The executable file is located at ./target/release/ckb-vm-pprof, you can copy it to any $PATH you like.

Basic usage

Suppose the program to be tested is:

int fib(int n) {
if (n == 0 || n == 1) {
return n;
} else {
return fib(n-1) + fib(n-2);
}
}

int main() {
if (fib(10) != 55) {
return 1;
}
return 0;
}

The Fibonacci function is used in the example because it is not only simple enough, but also a recursive function.

Build with -g option

-g option, described in the gcc documentation as:

-g
Produce debugging information in the operating system’s native format (stabs, COFF, XCOFF, or DWARF). GDB can work with this debugging information.

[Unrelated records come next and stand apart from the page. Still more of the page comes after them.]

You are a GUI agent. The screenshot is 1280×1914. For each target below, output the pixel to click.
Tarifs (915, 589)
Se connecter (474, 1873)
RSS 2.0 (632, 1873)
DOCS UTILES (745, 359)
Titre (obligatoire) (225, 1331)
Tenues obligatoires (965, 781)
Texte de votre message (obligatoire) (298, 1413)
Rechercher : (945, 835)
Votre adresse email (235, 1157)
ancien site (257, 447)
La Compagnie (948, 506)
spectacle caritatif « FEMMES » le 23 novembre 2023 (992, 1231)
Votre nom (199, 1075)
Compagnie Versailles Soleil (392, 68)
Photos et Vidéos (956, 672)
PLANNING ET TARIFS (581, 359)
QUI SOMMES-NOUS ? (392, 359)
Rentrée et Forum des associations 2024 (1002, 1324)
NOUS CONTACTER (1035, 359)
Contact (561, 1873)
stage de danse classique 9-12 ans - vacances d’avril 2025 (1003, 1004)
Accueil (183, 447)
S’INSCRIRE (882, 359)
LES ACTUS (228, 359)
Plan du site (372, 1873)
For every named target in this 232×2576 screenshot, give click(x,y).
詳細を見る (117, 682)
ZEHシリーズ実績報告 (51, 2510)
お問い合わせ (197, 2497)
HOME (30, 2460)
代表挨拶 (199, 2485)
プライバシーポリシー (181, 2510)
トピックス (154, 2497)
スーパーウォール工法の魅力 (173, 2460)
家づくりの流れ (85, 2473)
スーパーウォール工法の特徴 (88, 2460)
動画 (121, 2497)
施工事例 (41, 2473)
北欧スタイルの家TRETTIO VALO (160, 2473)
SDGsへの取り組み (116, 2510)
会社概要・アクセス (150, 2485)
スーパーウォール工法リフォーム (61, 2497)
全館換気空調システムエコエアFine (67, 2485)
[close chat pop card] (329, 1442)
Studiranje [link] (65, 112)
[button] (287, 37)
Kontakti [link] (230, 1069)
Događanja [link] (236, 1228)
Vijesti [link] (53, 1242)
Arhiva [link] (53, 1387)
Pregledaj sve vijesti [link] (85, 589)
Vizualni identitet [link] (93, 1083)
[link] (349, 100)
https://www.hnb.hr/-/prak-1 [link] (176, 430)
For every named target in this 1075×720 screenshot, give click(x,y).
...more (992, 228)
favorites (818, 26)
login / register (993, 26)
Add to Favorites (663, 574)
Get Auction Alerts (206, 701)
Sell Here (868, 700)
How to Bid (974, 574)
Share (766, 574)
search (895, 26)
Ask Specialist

On most systems that use stabs format, -g enables use of extra debugging information that only GDB can use; this extra information makes debugging work better in GDB but probably makes other debuggers crash or refuse to read the program. If you want to control for certain whether to generate the extra information, use -gstabs+, -gstabs, -gxcoff+, -gxcoff, or -gvms (see below).

It is necessary to bring it when compiling, so the compilation command is:

$ riscv64-unknown-elf-gcc -g -o fib fib.c

Install visualization package

If you only need a text report, you can ignore this step.

$ cargo install inferno

Inferno is a port of parts of the flamegraph toolkit to Rust, with the aim of improving the performance of the original flamegraph tools.

Get reports

We just need to use ckb-vm-pprof to run the binary fib:

$ ckb-vm-pprof --bin fib > flamegraph.txt

$ cat flamegraph.txt
??:?? 938
??:??; /src/ckb-vm-pprof/res/fib.c:main 24
??:??; /src/ckb-vm-pprof/res/fib.c:main; /src/ckb-vm-pprof/res/fib.c:fib 7311

The basic format of the text report is Function0; Function1; ... FunctionN Cycles, that is, the call stack and the final cycles. ??:?? means that some codes that does not belong to any user defined function(usually generated by the compiler).

Generate graphics for easy reading:

$ cat flamegraph.txt | inferno-flamegraph > fib.svg

fib.svg

Please note that the function with too small proportion will not be displayed on the flamegraph by default.